This problem can be prevented, quite easily, by simply titrating some
sodium hydroxide (lye) or sodium carbonate (washing soda, soda ash)
into the exhausted etchant. It may bubble a bit, with the bubbling
ceasing as the pH rises to the point of being mildly alkaline (pH of 7
to 8... use pH paper to monitor). The copper remaining in the
solution will precipitate out as an insoluble solid. Allow it to
settle and pour off the remaining liquid... MG says that the liquid
can now be poured down the toilet safely. The solid (copper hydroxide
or copper carbonate, I believe) should be disposed of according to
local requirements.
I've used the same precipitate-with-soda-ash trick when using sodium
monopersulphate as an etchant (it's surely work with the somewhat
faster-acting ammonium persulphate). It's quite striking in this
case... the clear blue-green copper-loaded etchant turns a milky
green, the precipitate settles out, and you're left with a clear
near-colorless liquid which contains little or no copper.

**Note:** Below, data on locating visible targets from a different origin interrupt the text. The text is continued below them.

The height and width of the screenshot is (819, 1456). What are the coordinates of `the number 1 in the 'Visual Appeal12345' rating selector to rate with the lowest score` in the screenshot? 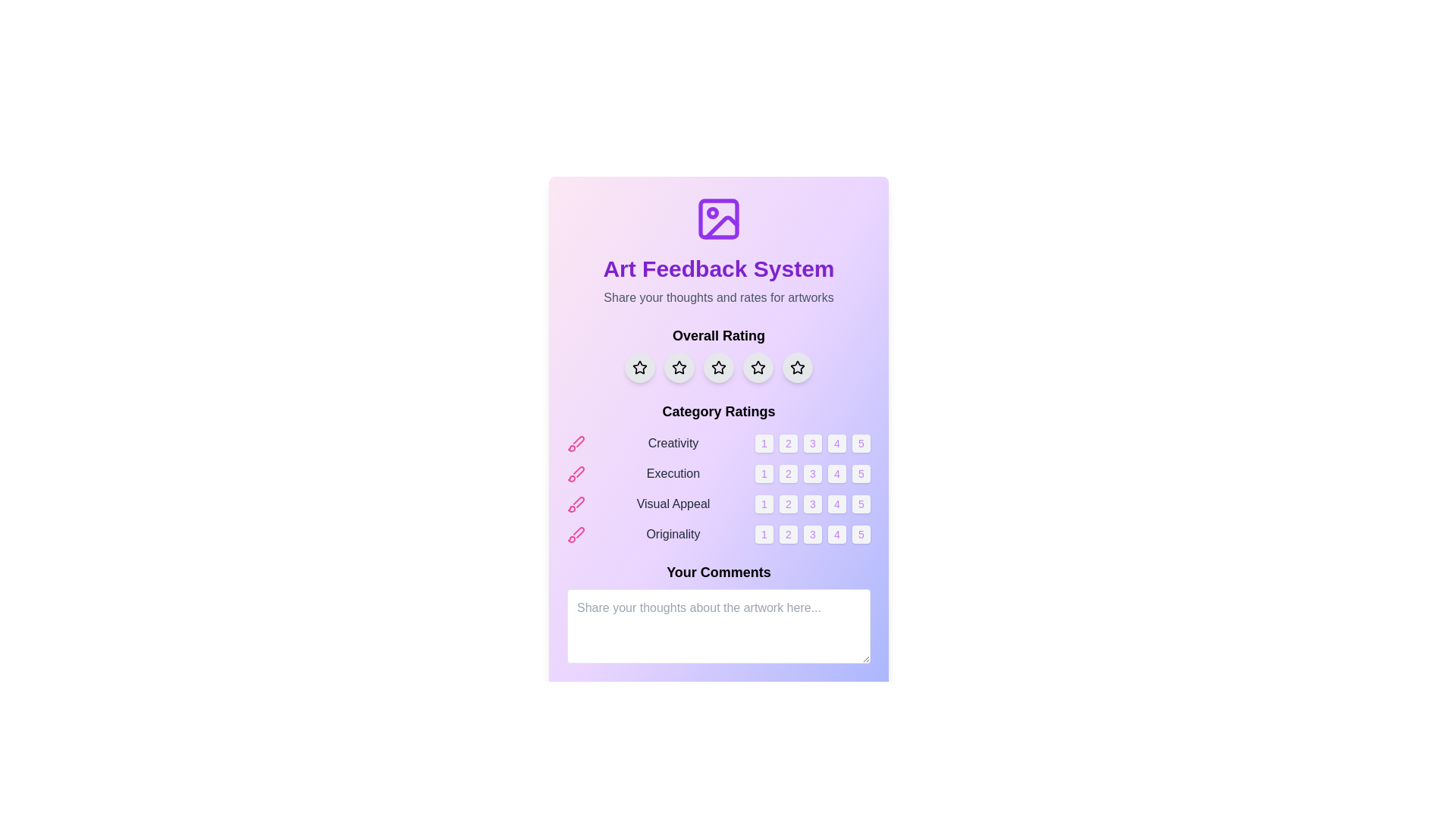 It's located at (718, 504).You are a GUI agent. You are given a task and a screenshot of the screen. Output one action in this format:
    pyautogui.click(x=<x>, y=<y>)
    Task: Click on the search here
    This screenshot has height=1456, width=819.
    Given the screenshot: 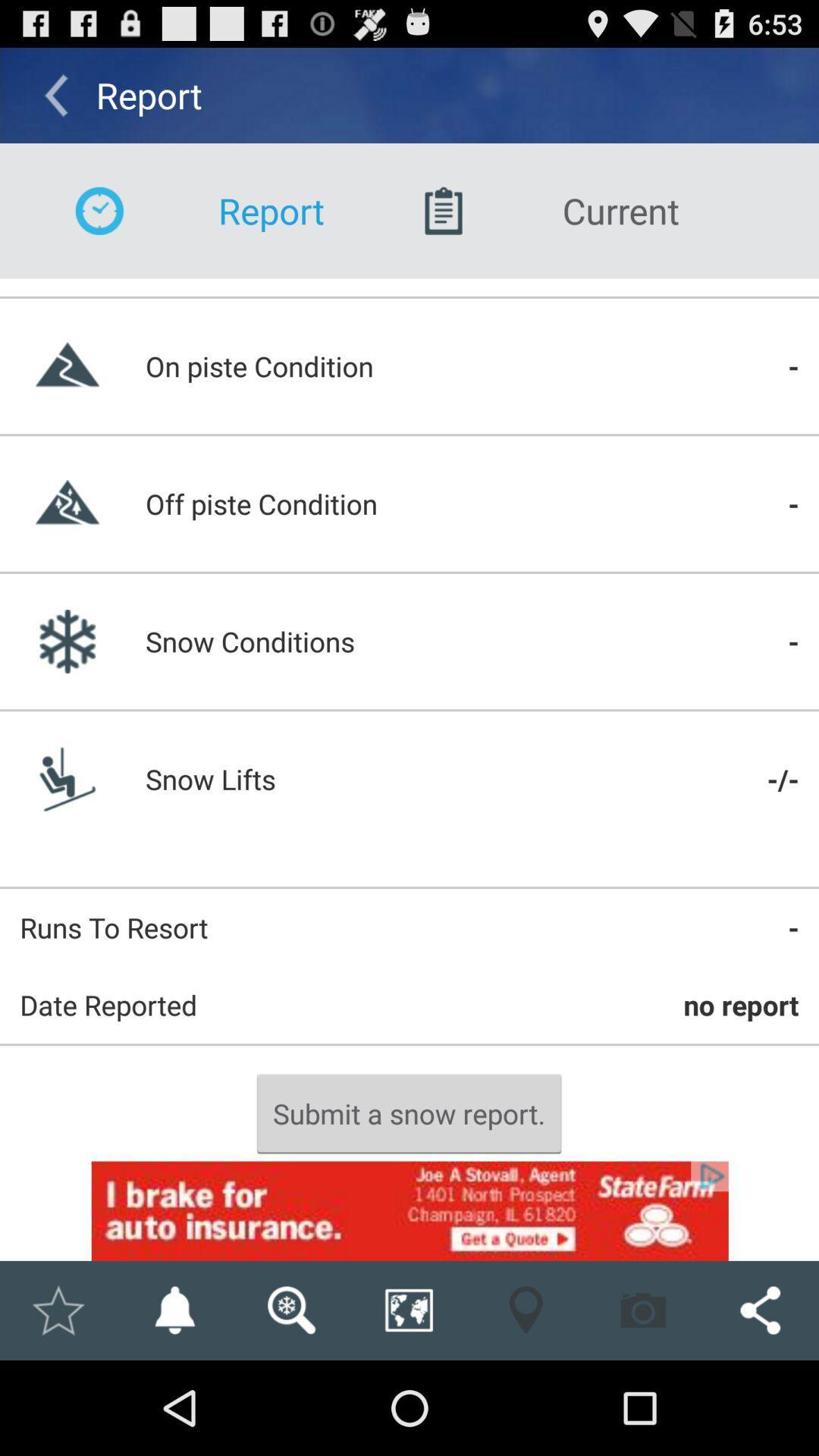 What is the action you would take?
    pyautogui.click(x=291, y=1310)
    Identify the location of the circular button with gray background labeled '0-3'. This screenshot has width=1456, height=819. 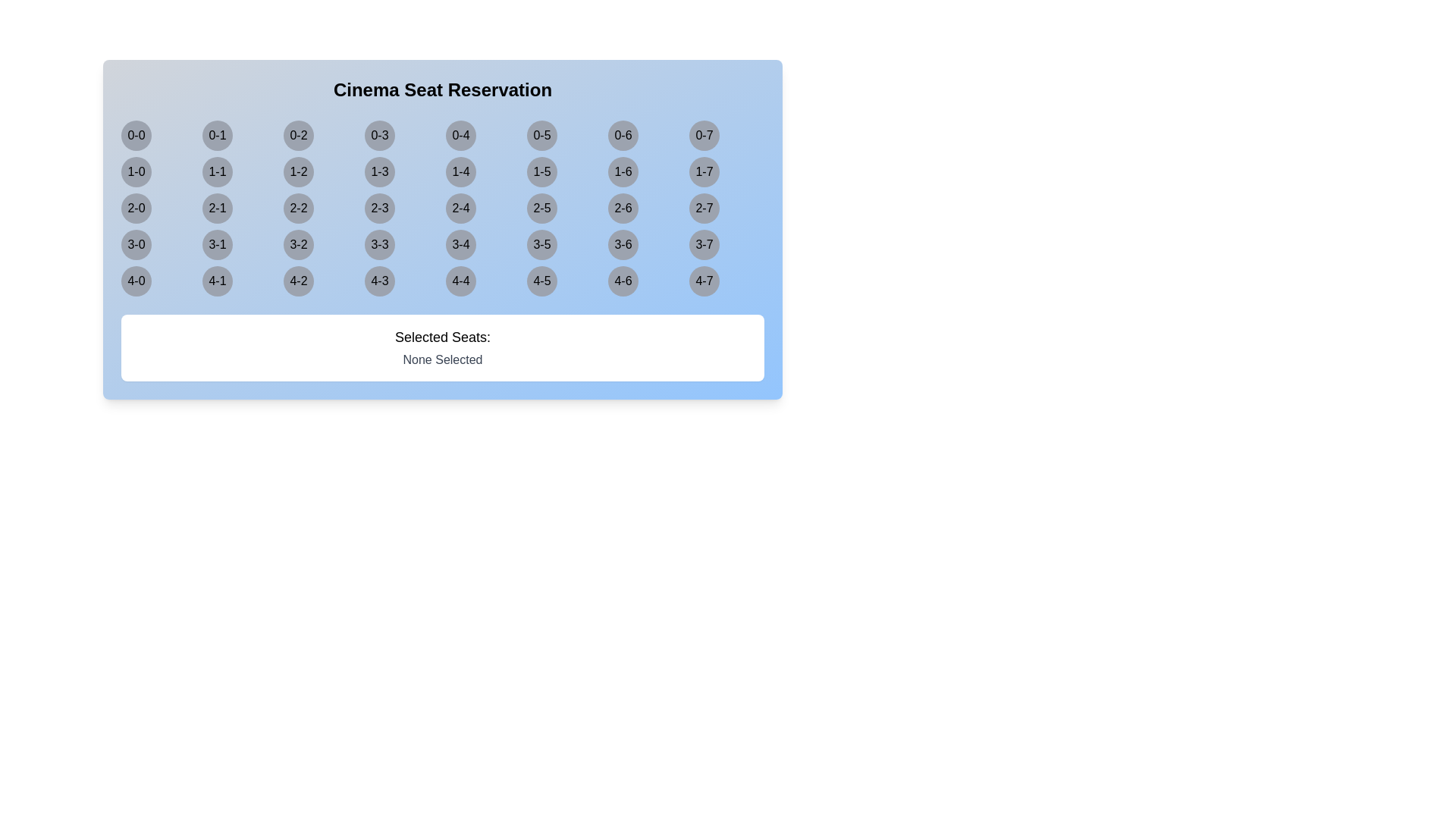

I've heard of people disposing of copper-loaded used etchant by mixing
in some Portland cement powder. This raises the pH, converts the
copper to an insoluble form, and then binds it into (in effect) solid
rock which can be disposed of in a landfill without causing
significant leaching of copper. The same trick could no doubt be used
to solidify the precipitated copper from a lye or soda-ash
neutralization of spent etchant.
I've also heard of putting steel wool into spent ferric chloride etchant,
which I think gets the copper out in a metallic form and probably replaces
it with iron. Whether that would be better I don't know.